Putin had earlier refuted suggestions that Kabayeva would be afforded the special privilege of wielding the Olympic torch at the opening ceremony.
"I'm aware of this [speculation that Kabayeva will light the flame]," he said. "I was told of this by [Kremlin spokesman] Dmitry Peskov. These are the usual red herrings. We have many outstanding sportspeople who are significant and known in the whole world and I am not going to interfere in this process," he insisted.
Nevertheless, on the momentous day of the Sochi Winter Olympics opening ceremony, when the whole world was watching, Kabayeva did in fact take centre stage, as she held the Olympic torch aloft under the critical gaze of the Russian people.
Other ambassadors of sport afforded the honour were Russian Olympic pole vault champion Yelena Isinbayeva, who passed the Olympic flame to Olympic champion wrestler Aleksandr Karelin, and next to tennis player Maria Sharapova during the spectacular ceremony.
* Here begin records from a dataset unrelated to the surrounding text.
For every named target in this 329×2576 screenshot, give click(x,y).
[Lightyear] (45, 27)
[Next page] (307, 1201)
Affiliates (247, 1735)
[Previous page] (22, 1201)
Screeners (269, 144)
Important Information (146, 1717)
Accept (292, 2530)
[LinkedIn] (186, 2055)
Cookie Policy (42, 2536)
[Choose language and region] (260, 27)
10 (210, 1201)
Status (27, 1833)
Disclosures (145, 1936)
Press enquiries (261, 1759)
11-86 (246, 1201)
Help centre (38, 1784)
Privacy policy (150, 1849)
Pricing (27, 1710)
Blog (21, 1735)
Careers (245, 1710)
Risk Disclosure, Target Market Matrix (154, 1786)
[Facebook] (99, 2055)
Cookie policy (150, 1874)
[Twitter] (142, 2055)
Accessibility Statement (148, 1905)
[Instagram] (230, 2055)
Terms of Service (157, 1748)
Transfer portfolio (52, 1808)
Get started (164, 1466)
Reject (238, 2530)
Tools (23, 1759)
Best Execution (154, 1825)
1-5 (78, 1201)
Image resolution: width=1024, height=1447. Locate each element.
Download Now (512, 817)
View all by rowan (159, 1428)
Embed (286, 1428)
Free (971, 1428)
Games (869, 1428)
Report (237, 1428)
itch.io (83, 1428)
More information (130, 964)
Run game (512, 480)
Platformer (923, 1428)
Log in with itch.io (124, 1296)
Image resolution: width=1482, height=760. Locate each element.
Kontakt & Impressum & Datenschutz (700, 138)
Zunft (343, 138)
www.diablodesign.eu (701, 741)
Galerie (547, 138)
While notions of special privileges being afforded the gymnast because of her relationship with the President abound, truth is, she is as worthy a candidate for the role as any of the other torch bearers.
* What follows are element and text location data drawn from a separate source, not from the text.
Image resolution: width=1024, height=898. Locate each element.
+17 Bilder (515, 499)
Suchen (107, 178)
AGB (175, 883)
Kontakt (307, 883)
The 30-year-old is one of the most decorated competitors in the world. She won the gold medal in the all-around at the Athens Olympics in 2004, when she was 21. She officially retired in 2007 after the Russian team won gold at the World Championships one last time.
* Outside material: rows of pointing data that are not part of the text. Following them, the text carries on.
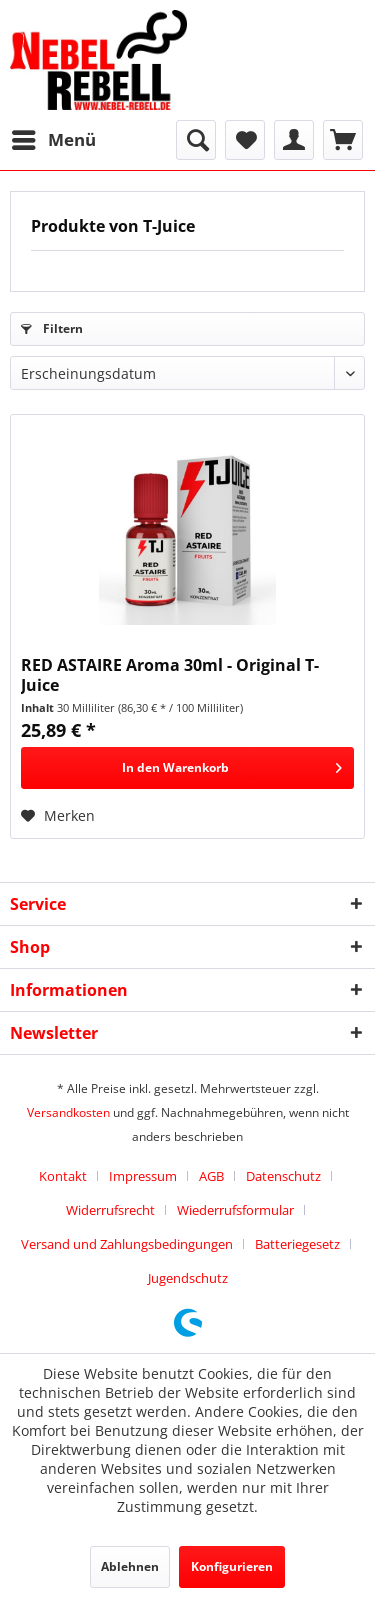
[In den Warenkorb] (187, 768)
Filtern (52, 328)
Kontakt (63, 1176)
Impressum (143, 1176)
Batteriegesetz (297, 1244)
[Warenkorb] (343, 140)
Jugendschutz (188, 1278)
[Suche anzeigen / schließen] (196, 140)
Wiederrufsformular (235, 1210)
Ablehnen (130, 1566)
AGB (211, 1176)
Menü (54, 137)
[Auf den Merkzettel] (58, 816)
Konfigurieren (232, 1566)
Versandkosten (68, 1112)
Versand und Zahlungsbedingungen (127, 1244)
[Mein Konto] (294, 140)
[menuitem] (53, 140)
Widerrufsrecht (110, 1210)
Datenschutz (283, 1176)
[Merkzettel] (245, 140)
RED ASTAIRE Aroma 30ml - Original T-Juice (170, 675)
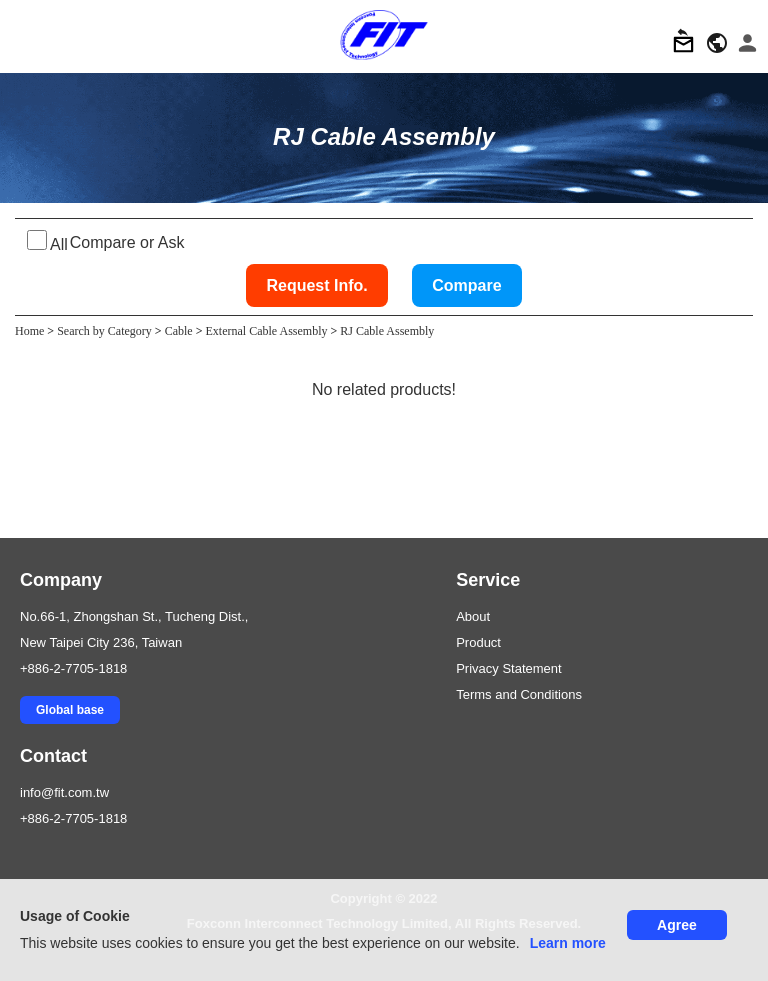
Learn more (568, 943)
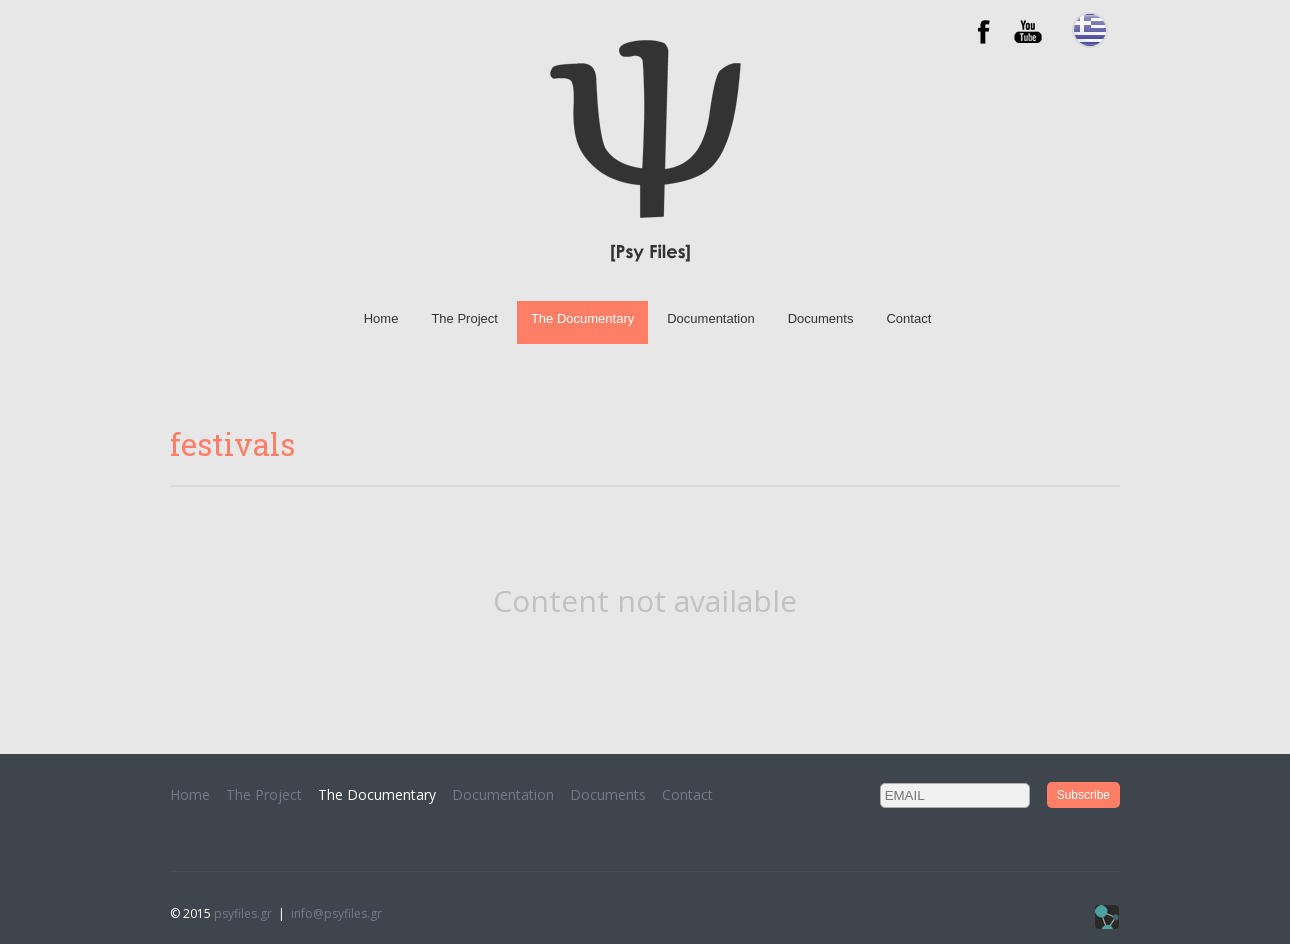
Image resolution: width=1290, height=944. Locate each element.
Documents (821, 318)
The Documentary (582, 318)
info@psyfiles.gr (336, 913)
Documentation (710, 318)
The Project (464, 318)
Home (381, 318)
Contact (908, 318)
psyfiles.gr (243, 913)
She is acclaimed for her extreme flexibility and even has a move named after her: The Kabayeva, "where you rest your chest on the floor and bring your legs all the way up."
But perhaps what irks the Russians about Kabayeva is the illicit nature of her relationship with the President, which remains shrouded in secrecy.
Putin announced his divorce from his wife Lyudmila after 29 years of marriage, as recently as 2013, though newspaper reports suggesting he was intending to dissolve his marriage and wed new love Kabayeva instead, first surfaced in 2008.
It's alleged that Putin had put his rarely seen wife in a mental institute in 2011, in order to pursue his relationship with the gymnast. Kabayeva has since been made a representative of the State Duma, and the couple are rumoured to have even married in 2013, though the President's nuptials have never formally been confirmed.
A tweet from a former local official from the Caucasus last week appeared to verify the reports.
"I am told that Putin and Kabayeva married today in the Iversky Monastery. All of Lake Valdai cordoned off."
However, spokesperson for the Kremlin, Dmitry Peskov was at pains to suggest it was just another case of the rumour mill at work.
"It is useless to call the rumours nonsense," Peskov said. "They did this a hundred times already. Rumours live, what can we do with them? But they have nothing to do with reality."
For the proud Russian people, the ignominy of the President flaunting his consort on a global platform, is almost as embarrassing as his recent barechested show of machismo against the backdrop of the Siberian mountains.
As Komsomolskaya Pravda urges the Russians to "Be Like Putin," the rest of the world looks on in ever greater bewilderment at the daily soap opera that is the Russian President's life.